SUMMARY
OBJECTIVE:
Chronic kidney disease (CKD) remains one of the major common health problems, and the number of people affected by the disease is progressively increasing in Turkey and worldwide. This study aimed to investigate molecular defects in Alport syndrome (AS) and other genes in patients with clinically suspected CKD using whole-exome sequencing (WES).
METHODS:
Patients with clinical suspicion of CKD were included in the study. Molecular genetic analyses were performed on genomic DNA by using WES.
RESULTS:
A total of 15 with 5 different pathogenic or likely pathogenic variants were identified in CKD patients, with a diagnostic rate of 30%. Eight variants of uncertain significance were also detected. In this study, 10 variants were described for the first time. As a result, we detected variants associated with CKD in our study population and found AS as the most common CKD after other related kidney diseases.
CONCLUSIONS:
Our results suggest that in heterogeneous diseases such as CKD, WES analysis enables accurate identification of underlying molecular defects promptly. Although CKD accounts for 10–14% of all renal dysfunction, molecular genetic diagnosis is necessary for optimal long-term treatment, prognosis, and effective genetic counseling.
KEYWORDS: Chronic kidney disease, Alport syndrome, Variant, Whole-exome sequencing
INTRODUCTION
Chronic kidney disease (CKD) is a major public health problem, with increasing incidence and prevalence 1 and affecting more than 10% of people worldwide 2 . CKD is associated with disease enclosing many disorders such as metabolic and end-stage renal failure and is a leading cause of death 3 , showing one of the highest increases in mortality for 10 years 4 . However, it is generally not recognized by people and specialists 5 . Moreover, clinical trials in nephrology are still insufficient for diagnosis, which has limited therapeutic options to alter disease progression and high costs for the health system 6 .
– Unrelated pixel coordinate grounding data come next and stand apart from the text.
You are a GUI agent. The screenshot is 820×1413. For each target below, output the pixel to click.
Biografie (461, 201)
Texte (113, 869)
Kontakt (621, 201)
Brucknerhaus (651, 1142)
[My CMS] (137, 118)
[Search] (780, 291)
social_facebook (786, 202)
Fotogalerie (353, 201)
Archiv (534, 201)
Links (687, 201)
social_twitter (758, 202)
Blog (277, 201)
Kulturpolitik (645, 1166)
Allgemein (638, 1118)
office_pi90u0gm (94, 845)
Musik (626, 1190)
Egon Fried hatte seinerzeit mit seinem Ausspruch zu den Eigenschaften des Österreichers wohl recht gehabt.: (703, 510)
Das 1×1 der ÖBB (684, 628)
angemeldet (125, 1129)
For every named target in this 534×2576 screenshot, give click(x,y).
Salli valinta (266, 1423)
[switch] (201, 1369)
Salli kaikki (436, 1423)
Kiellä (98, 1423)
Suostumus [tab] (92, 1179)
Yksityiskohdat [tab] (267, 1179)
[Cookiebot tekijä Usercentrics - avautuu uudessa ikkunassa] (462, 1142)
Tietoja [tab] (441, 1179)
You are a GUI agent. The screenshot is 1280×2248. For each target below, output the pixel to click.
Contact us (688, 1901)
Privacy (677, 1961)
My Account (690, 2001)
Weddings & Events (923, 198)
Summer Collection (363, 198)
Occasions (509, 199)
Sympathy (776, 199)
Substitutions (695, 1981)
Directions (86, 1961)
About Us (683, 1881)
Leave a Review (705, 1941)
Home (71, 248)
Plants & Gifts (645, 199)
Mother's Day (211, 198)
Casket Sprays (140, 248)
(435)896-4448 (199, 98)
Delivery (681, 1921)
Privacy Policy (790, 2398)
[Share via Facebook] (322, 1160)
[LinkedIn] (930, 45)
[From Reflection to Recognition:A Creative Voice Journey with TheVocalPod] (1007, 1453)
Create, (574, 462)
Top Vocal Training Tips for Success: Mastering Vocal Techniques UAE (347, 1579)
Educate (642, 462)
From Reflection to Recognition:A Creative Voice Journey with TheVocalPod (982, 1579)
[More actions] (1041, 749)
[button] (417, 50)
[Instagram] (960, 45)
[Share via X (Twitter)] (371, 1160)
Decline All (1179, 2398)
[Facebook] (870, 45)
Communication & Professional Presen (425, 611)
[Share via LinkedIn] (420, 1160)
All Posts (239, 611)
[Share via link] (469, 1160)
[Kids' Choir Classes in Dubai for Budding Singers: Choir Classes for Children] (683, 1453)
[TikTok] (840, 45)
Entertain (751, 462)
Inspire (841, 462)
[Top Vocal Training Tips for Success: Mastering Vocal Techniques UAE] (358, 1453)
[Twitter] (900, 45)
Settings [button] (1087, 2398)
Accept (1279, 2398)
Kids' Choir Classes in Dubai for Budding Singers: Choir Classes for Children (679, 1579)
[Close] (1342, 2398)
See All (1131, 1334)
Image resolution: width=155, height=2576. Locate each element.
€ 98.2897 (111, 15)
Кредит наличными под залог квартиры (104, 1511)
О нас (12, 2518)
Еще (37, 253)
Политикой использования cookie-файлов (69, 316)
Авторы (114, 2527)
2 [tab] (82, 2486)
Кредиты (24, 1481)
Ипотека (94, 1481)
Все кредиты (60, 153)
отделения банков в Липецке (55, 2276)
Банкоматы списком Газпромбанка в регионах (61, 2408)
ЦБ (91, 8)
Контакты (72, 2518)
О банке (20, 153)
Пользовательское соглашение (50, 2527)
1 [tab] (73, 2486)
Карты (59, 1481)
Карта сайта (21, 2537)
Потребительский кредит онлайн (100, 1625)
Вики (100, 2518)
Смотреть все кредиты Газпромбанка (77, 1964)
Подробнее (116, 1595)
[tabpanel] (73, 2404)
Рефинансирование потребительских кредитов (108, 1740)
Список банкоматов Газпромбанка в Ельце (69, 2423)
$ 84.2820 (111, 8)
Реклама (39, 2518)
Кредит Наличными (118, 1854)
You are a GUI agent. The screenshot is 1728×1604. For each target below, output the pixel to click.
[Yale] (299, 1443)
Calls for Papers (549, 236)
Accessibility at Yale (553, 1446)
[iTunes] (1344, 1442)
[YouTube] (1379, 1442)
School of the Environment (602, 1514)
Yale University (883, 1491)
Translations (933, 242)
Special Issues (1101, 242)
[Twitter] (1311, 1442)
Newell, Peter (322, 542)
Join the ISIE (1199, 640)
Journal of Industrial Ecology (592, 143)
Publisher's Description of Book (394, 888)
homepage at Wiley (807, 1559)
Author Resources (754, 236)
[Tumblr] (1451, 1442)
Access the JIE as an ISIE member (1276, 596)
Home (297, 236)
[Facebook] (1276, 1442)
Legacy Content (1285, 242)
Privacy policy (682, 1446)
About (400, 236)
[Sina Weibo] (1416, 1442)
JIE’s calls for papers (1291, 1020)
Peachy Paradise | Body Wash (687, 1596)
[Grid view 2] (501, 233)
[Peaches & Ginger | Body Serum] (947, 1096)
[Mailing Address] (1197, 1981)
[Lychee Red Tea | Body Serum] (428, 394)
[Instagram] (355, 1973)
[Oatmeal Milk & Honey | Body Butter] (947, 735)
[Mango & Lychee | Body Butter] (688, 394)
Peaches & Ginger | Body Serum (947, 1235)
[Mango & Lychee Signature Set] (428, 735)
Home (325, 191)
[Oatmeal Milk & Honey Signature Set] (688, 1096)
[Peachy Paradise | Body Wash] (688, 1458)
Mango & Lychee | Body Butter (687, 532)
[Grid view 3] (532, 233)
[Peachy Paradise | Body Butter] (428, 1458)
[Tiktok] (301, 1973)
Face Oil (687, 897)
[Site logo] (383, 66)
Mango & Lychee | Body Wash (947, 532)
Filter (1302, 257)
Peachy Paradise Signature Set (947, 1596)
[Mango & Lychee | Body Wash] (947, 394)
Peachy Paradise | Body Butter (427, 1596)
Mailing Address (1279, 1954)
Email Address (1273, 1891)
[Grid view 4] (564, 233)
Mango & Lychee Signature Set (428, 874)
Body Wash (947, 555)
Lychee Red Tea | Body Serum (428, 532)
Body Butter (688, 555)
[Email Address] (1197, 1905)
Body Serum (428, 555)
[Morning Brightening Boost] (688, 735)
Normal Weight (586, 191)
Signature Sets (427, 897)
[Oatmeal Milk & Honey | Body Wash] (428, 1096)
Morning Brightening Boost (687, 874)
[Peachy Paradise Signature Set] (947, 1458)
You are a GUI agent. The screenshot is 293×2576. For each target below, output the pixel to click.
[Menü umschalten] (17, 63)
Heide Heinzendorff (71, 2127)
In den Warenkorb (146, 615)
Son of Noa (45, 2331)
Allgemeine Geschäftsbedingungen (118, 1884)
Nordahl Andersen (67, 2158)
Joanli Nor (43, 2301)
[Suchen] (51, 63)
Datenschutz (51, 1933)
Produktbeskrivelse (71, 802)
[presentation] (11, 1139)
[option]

The description of hereditary (genetic) risk factors for CKD can enable early detection and increase our understanding of the pathogenesis of the disease. Genetic factors include both Mendelian (monogenic) and polygenic risk. Recent clinical sequencing studies have detected diagnostic variants in 10–25% of patients of various CKD populations, suggesting a high burden of Mendelian disorders among patients with nephropathy 7 .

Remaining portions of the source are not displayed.